━━━━━ DATA EXTRACT

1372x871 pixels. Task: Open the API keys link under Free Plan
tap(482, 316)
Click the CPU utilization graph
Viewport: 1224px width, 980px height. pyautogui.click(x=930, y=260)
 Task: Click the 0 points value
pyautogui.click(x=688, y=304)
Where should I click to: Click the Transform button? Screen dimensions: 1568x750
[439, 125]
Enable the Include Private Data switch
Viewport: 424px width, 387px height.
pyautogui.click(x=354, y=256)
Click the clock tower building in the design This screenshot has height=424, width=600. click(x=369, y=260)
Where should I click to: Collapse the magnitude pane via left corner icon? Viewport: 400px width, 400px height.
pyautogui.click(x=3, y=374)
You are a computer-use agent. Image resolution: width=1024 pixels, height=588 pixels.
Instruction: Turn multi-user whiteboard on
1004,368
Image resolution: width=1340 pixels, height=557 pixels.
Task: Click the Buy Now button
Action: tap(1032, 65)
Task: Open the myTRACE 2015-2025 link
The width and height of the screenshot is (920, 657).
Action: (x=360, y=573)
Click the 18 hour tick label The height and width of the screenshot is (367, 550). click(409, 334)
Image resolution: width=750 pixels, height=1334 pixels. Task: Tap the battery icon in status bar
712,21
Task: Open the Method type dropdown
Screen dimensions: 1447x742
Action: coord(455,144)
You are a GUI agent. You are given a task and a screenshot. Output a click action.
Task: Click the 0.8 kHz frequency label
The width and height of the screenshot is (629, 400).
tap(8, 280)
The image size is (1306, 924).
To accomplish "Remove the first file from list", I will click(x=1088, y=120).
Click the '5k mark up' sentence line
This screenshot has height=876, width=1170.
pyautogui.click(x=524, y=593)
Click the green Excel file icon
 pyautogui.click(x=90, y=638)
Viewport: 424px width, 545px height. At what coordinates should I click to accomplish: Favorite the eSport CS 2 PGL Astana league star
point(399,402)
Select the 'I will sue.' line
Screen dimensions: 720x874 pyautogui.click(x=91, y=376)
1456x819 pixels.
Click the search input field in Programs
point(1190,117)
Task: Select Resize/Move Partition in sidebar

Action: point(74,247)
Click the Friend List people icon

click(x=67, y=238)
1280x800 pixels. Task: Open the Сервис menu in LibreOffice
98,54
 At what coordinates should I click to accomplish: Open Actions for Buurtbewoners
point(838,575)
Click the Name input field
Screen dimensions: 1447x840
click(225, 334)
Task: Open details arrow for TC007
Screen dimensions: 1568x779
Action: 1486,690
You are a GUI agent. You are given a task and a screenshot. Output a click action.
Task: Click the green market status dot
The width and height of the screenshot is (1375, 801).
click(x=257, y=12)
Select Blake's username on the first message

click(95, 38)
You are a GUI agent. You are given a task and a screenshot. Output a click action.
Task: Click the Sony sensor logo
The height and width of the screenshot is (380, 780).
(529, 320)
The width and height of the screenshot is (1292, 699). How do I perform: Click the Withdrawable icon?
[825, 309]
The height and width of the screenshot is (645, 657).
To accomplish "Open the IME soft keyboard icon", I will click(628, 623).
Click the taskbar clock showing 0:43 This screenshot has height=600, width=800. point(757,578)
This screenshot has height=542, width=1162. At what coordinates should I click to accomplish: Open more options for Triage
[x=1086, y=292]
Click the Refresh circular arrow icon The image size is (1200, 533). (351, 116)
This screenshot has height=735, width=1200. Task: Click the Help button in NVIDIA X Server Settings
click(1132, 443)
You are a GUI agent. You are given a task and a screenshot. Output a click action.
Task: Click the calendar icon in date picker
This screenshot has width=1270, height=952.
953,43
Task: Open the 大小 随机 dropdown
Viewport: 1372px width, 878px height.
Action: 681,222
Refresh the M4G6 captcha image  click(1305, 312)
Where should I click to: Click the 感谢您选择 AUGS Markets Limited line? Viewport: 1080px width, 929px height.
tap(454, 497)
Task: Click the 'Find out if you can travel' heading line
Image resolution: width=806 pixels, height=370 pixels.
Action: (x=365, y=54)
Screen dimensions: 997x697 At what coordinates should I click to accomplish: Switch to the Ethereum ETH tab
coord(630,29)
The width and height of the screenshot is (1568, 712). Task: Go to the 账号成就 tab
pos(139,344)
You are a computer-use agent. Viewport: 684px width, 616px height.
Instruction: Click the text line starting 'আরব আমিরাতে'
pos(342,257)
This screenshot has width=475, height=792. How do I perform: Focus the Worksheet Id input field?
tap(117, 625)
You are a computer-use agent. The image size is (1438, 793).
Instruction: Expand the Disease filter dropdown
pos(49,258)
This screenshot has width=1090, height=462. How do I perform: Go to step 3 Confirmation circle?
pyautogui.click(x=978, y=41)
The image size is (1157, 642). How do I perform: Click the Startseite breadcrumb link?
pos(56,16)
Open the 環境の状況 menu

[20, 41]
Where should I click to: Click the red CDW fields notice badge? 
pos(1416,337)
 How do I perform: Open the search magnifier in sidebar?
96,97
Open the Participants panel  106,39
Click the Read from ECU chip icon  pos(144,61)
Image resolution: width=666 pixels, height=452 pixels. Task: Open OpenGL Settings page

━━━━━━━━━━

▶ _DESCRIPTION OF THE TASK_
All of the entries above should be written out again exactly.

▶ _RESPONSE BOX_
1372x871 pixels. Task: Open the API keys link under Free Plan
tap(482, 316)
Click the CPU utilization graph
Viewport: 1224px width, 980px height. pyautogui.click(x=930, y=260)
 Task: Click the 0 points value
pyautogui.click(x=688, y=304)
Where should I click to: Click the Transform button? Screen dimensions: 1568x750
[439, 125]
Enable the Include Private Data switch
Viewport: 424px width, 387px height.
pyautogui.click(x=354, y=256)
Click the clock tower building in the design This screenshot has height=424, width=600. click(x=369, y=260)
Where should I click to: Collapse the magnitude pane via left corner icon? Viewport: 400px width, 400px height.
pyautogui.click(x=3, y=374)
You are a computer-use agent. Image resolution: width=1024 pixels, height=588 pixels.
Instruction: Turn multi-user whiteboard on
1004,368
Image resolution: width=1340 pixels, height=557 pixels.
Task: Click the Buy Now button
Action: tap(1032, 65)
Task: Open the myTRACE 2015-2025 link
The width and height of the screenshot is (920, 657).
Action: (x=360, y=573)
Click the 18 hour tick label The height and width of the screenshot is (367, 550). click(409, 334)
Image resolution: width=750 pixels, height=1334 pixels. Task: Tap the battery icon in status bar
712,21
Task: Open the Method type dropdown
Screen dimensions: 1447x742
Action: coord(455,144)
You are a GUI agent. You are given a task and a screenshot. Output a click action.
Task: Click the 0.8 kHz frequency label
The width and height of the screenshot is (629, 400).
tap(8, 280)
The image size is (1306, 924).
To accomplish "Remove the first file from list", I will click(x=1088, y=120).
Click the '5k mark up' sentence line
This screenshot has height=876, width=1170.
pyautogui.click(x=524, y=593)
Click the green Excel file icon
 pyautogui.click(x=90, y=638)
Viewport: 424px width, 545px height. At what coordinates should I click to accomplish: Favorite the eSport CS 2 PGL Astana league star
point(399,402)
Select the 'I will sue.' line
Screen dimensions: 720x874 pyautogui.click(x=91, y=376)
1456x819 pixels.
Click the search input field in Programs
point(1190,117)
Task: Select Resize/Move Partition in sidebar

Action: point(74,247)
Click the Friend List people icon

click(x=67, y=238)
1280x800 pixels. Task: Open the Сервис menu in LibreOffice
98,54
 At what coordinates should I click to accomplish: Open Actions for Buurtbewoners
point(838,575)
Click the Name input field
Screen dimensions: 1447x840
click(225, 334)
Task: Open details arrow for TC007
Screen dimensions: 1568x779
Action: 1486,690
You are a GUI agent. You are given a task and a screenshot. Output a click action.
Task: Click the green market status dot
The width and height of the screenshot is (1375, 801).
click(x=257, y=12)
Select Blake's username on the first message

click(95, 38)
You are a GUI agent. You are given a task and a screenshot. Output a click action.
Task: Click the Sony sensor logo
The height and width of the screenshot is (380, 780).
(529, 320)
The width and height of the screenshot is (1292, 699). How do I perform: Click the Withdrawable icon?
[825, 309]
The height and width of the screenshot is (645, 657).
To accomplish "Open the IME soft keyboard icon", I will click(628, 623).
Click the taskbar clock showing 0:43 This screenshot has height=600, width=800. point(757,578)
This screenshot has height=542, width=1162. At what coordinates should I click to accomplish: Open more options for Triage
[x=1086, y=292]
Click the Refresh circular arrow icon The image size is (1200, 533). (351, 116)
This screenshot has height=735, width=1200. Task: Click the Help button in NVIDIA X Server Settings
click(1132, 443)
You are a GUI agent. You are given a task and a screenshot. Output a click action.
Task: Click the calendar icon in date picker
This screenshot has width=1270, height=952.
953,43
Task: Open the 大小 随机 dropdown
Viewport: 1372px width, 878px height.
Action: 681,222
Refresh the M4G6 captcha image  click(1305, 312)
Where should I click to: Click the 感谢您选择 AUGS Markets Limited line? Viewport: 1080px width, 929px height.
tap(454, 497)
Task: Click the 'Find out if you can travel' heading line
Image resolution: width=806 pixels, height=370 pixels.
Action: (x=365, y=54)
Screen dimensions: 997x697 At what coordinates should I click to accomplish: Switch to the Ethereum ETH tab
coord(630,29)
The width and height of the screenshot is (1568, 712). Task: Go to the 账号成就 tab
pos(139,344)
You are a computer-use agent. Viewport: 684px width, 616px height.
Instruction: Click the text line starting 'আরব আমিরাতে'
pos(342,257)
This screenshot has width=475, height=792. How do I perform: Focus the Worksheet Id input field?
tap(117, 625)
You are a computer-use agent. The image size is (1438, 793).
Instruction: Expand the Disease filter dropdown
pos(49,258)
This screenshot has width=1090, height=462. How do I perform: Go to step 3 Confirmation circle?
pyautogui.click(x=978, y=41)
The image size is (1157, 642). How do I perform: Click the Startseite breadcrumb link?
pos(56,16)
Open the 環境の状況 menu

[20, 41]
Where should I click to: Click the red CDW fields notice badge? 
pos(1416,337)
 How do I perform: Open the search magnifier in sidebar?
96,97
Open the Participants panel  106,39
Click the Read from ECU chip icon  pos(144,61)
Image resolution: width=666 pixels, height=452 pixels. Task: Open OpenGL Settings page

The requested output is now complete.